Il ne manque pas de gens pour regretter sincèrement cette exclusion systématique du Chinois. — Les amis des Australiens leur font observer qu’ils commettent une faute, qu’ils niellent en danger l’avenir de leur colonie en refusant la main-d’œuvre étrangère à bon marché ; que l’Australie est immense, qu’il reste beaucoup à faire, qu’il reste à défricher, à planter, à fouiller le sous-sol minier ; que, dans bien des cas, le climat interdit tout travail de ce genre au blanc ; qu’il faudra recourir au Chinois, tout disposé à l’entreprendre, ou laisser dormir des richesses incalculables.

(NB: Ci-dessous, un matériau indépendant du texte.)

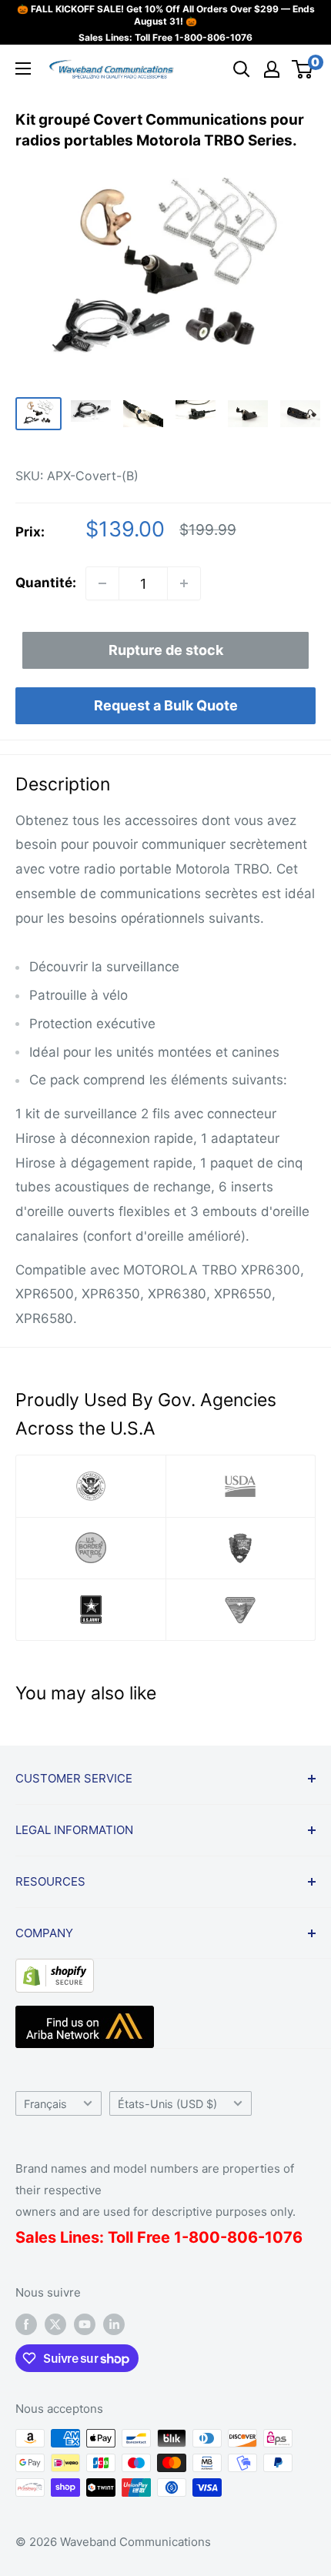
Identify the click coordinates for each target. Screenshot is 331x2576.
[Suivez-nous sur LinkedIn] (114, 2324)
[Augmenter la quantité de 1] (184, 583)
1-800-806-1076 (213, 37)
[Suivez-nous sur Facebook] (26, 2324)
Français (45, 2103)
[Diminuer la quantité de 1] (102, 583)
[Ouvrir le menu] (23, 68)
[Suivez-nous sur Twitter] (55, 2324)
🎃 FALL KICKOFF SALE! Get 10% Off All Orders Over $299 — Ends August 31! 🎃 (166, 15)
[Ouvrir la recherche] (241, 69)
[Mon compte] (271, 69)
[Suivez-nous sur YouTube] (84, 2324)
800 (204, 2237)
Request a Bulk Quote (166, 705)
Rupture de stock (166, 650)
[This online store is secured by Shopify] (54, 1970)
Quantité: (45, 582)
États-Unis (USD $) (167, 2103)
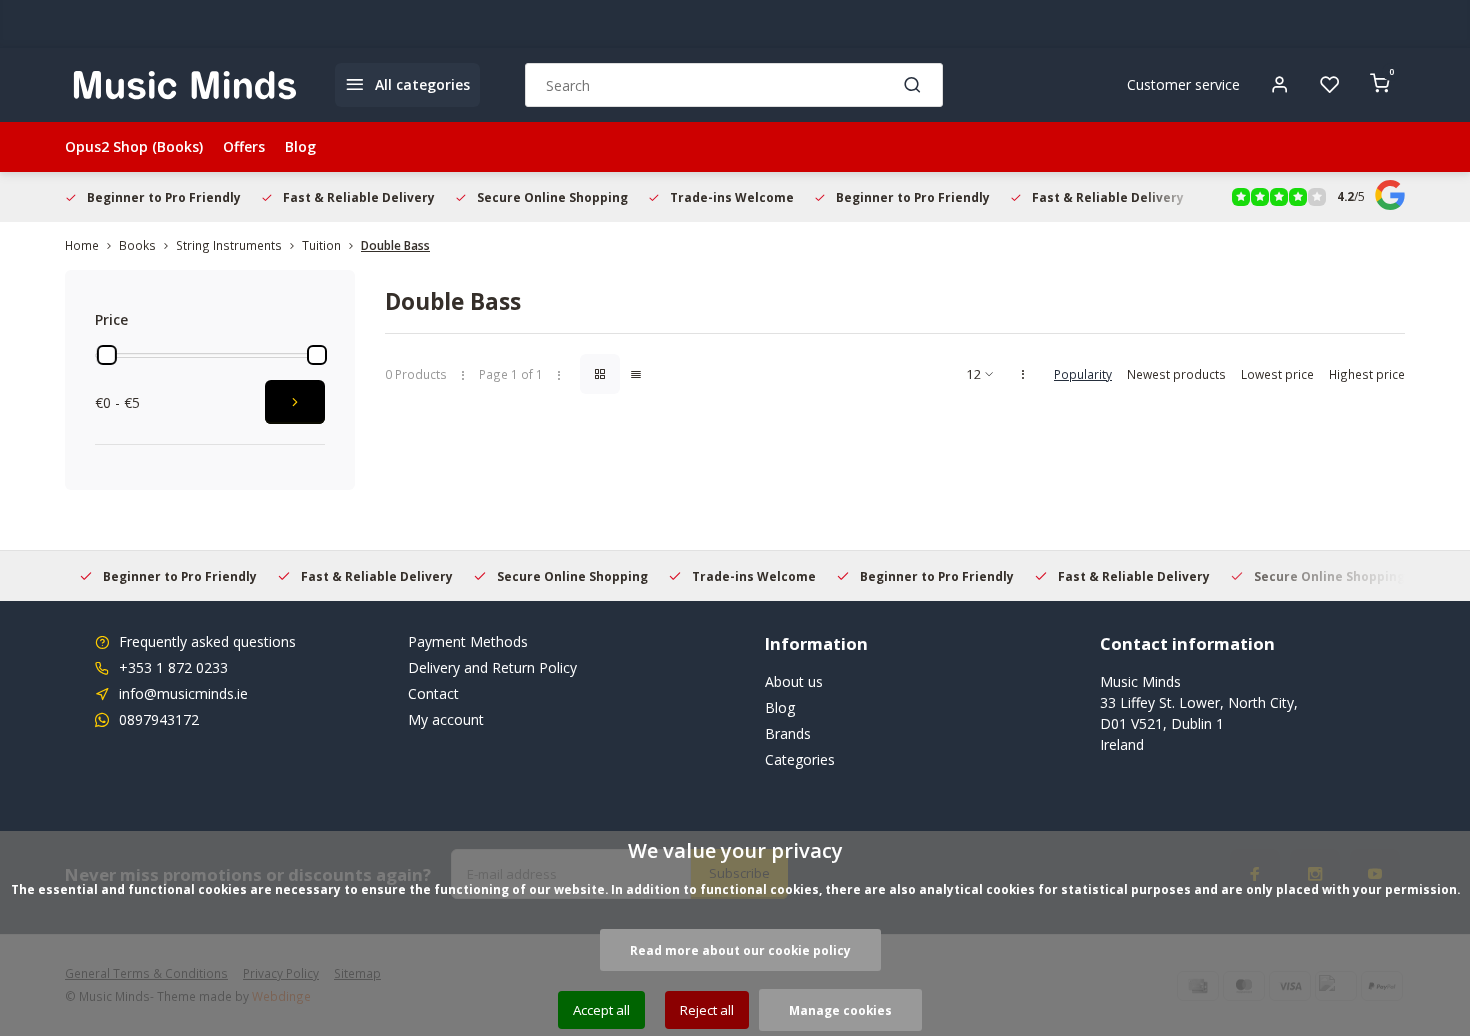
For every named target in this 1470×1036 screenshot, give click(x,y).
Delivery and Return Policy (492, 667)
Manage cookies (840, 1010)
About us (794, 681)
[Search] (913, 85)
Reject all (707, 1010)
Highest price (1367, 374)
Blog (300, 146)
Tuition (321, 245)
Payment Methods (468, 641)
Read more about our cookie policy (740, 950)
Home (82, 245)
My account (446, 719)
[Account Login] (1280, 85)
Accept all (601, 1010)
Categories (800, 759)
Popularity (1083, 374)
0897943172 (159, 719)
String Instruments (229, 245)
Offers (244, 146)
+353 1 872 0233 (173, 667)
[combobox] (734, 85)
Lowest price (1277, 374)
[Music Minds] (185, 85)
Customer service (1183, 84)
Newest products (1176, 374)
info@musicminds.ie (183, 693)
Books (137, 245)
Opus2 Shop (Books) (134, 146)
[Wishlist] (1330, 85)
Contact (433, 693)
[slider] (107, 355)
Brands (788, 733)
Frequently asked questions (207, 641)
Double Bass (395, 245)
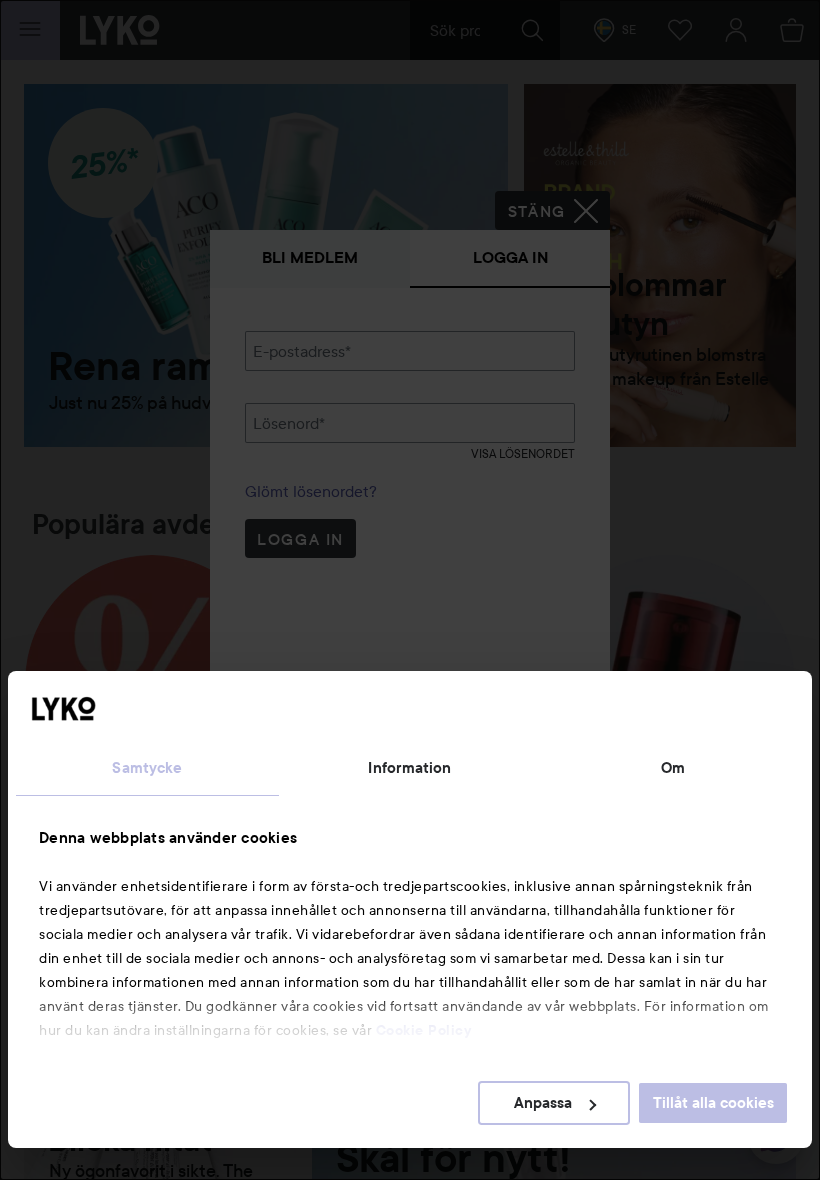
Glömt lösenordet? (311, 491)
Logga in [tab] (510, 257)
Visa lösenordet (523, 453)
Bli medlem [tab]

Il s’élève des voix indépendantes et désintéressées au milieu des clameurs intransigeantes : « Il est révoltant de penser, écrit un Néo-Zélandais, que les destinées d’un vaste territoire, dépassant en étendue, en richesse et en splendeur les plus puissans états du vieux monde, seraient à la merci de quelques petits dans agités, aveuglés par l’esprit de classe, et cantonnés dans un coin de la côte sud-est d’Australie. » — A la séance du 8 juin 1888. à la chambre des lords, lord Derby, tirant à sa manière la morale de l’agitation australienne, mais se défendant, d’intervenir dans une question dont la solution, selon lui, devait être laissée au jugement indépendant de la colonie, disait : « On parle beaucoup aujourd’hui de vastes plans d’émigration en masse pour répandre notre surplus de population dans nos colonies. Si nous en venions à l’exécution, et si le résultat était de faire baisser le taux des salaires, les immigrans auraient beau être Anglais et non plus Chinois, ils ne seraient pas moins impopulaires parmi les classes ouvrières de la colonie que les Chinois ne sont aujourd’hui. » Tout le monde n’a pas les moyens d’être aussi philosophe que lord Derby ; et parmi les habitans peu fortunés de la métropole, prêts à émigrer à leur tour, plus d’un eut pu répondre au « noble lord » que c’est, en tout cas, de la part de quelques dizaines de mille de travailleurs blancs établis dans « un coin » du continent australien, une singulière prétention que de vouloir traiter en pays conquis cette terre immense qui pourrait recevoir et nourrir une population cent fois plus nombreuse.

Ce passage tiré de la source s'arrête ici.